De acordo com a educadora popular e moradora da região, Celine Damasceno, cerca de 70% da população da cidade é formada por pessoas ligadas à pesca e à agricultura. Mas, em razão do uso cada vez mais intenso de novas tecnologias, como celulares, os moradores tinham receio que tradições como a de rezadeiras, rendeiras, Boi Bumbá, parteiras, as pastorinhas – grupo de mulheres que realizam cortejos na madrugada durante 1° a 7 de janeiro – pudessem se perder com o tempo.

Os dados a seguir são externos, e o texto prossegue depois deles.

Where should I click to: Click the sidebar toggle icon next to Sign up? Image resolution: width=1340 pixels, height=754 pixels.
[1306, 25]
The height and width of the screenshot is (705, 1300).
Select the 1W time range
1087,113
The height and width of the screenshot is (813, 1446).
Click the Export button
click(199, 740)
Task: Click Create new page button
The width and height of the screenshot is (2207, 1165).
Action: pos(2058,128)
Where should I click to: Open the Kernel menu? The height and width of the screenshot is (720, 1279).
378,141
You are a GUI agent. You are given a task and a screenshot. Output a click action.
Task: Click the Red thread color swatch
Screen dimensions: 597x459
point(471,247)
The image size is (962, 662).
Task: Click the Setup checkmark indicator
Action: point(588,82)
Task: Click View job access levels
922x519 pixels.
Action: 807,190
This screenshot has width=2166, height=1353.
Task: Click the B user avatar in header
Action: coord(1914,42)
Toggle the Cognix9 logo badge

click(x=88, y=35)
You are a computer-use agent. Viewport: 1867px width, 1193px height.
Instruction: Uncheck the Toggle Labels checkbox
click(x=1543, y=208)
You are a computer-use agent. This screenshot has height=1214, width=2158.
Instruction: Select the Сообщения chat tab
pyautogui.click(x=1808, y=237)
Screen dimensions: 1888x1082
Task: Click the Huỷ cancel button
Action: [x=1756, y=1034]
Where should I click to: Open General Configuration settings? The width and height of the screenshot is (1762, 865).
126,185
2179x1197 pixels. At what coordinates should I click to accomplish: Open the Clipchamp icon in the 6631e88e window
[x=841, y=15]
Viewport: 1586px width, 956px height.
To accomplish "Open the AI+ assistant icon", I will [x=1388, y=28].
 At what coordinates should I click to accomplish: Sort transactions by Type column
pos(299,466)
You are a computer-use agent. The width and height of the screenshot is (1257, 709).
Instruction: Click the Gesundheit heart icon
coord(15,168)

São histórias como a da parteira Ana do Nascimento, que aprendeu a “arte de partejar” com a avó, Dona Aninha – uma das primeiras parteiras da região, ainda em 1930, que a cartilha quer preservar. Ela descreve que quando as primeiras mulheres engravidaram, não havia hospitais próximos , tendo que a maioria dos partos serem realizados nas casas. Quando chegava a hora do parto, as gestantes eram colocadas sentadas em tamboretes, abriram as pernas e a parteira manejava a criança. “Para cortar o cordão umbilical era utilizado um pedaço da casca da cana de açucar, bem fininho”, Ana descreve uma parte dos procedimentos artesanais realizados. “A minha avó acredita que se não fossem as parteiras, as mulheres sofreriam mais e muitas crianças poderiam nem ter nascido”, finaliza.
Lígia Kloster, educadora social do projeto, explica que a ideia inicial era fazer com que os jovens aprendessem técnicas de escrita, para depois prosseguir com a realização da cartilha. No entanto, com a pandemia da Covid-19 e a necessidade do ensino remoto, algumas atividades práticas não foram possíveis de realizar. As entrevistas e coleta de pesquisa com os moradores, por exemplo, foram todas realizadas virtualmente, por meio de ligações e mensagens.
Apesar das dificuldades para formar os jovens, o projeto foi contemplado pelo Sistema Estadual de Incentivo à Cultura, através da Secretaria de Cultura do Estado do Piauí (SIEC/Secult) e patrocínio da Equatorial Energia. Com os recursos, foi possível realizar a versão digital e também a impressão de 200 exemplares físicos, que foram distribuídos entre os participantes do projeto. “A cartilha também será distribuída em escolas municipais e estaduais na cidade para que as histórias sejam compartilhadas com crianças e adolescentes”, afirma Lígia.
O projeto pretende futuramente planejar uma nova edição da cartilha para incluir outras histórias e tradições como a dos catadores de palha de carnaúba e dos artesãos de argila com barro vermelho. “São elementos que não podem faltar e que permite que uma nova geração possa conhecer a própria cultura”, reforça a arte-educadora Enaiê Mairê Apel.
Além disso, em breve uma versão menor será publicada, que deve se chamar “Histórias de Aparecida”, escrito por uma das educandas do projeto, reunindo histórias que ouviu e viveu durante a infância até a vida adulta. Outra educanda, Islene Cristina, também está montando um projeto próprio para dar continuidade aos objetivos do projeto, com a fundação de uma biblioteca comunitária.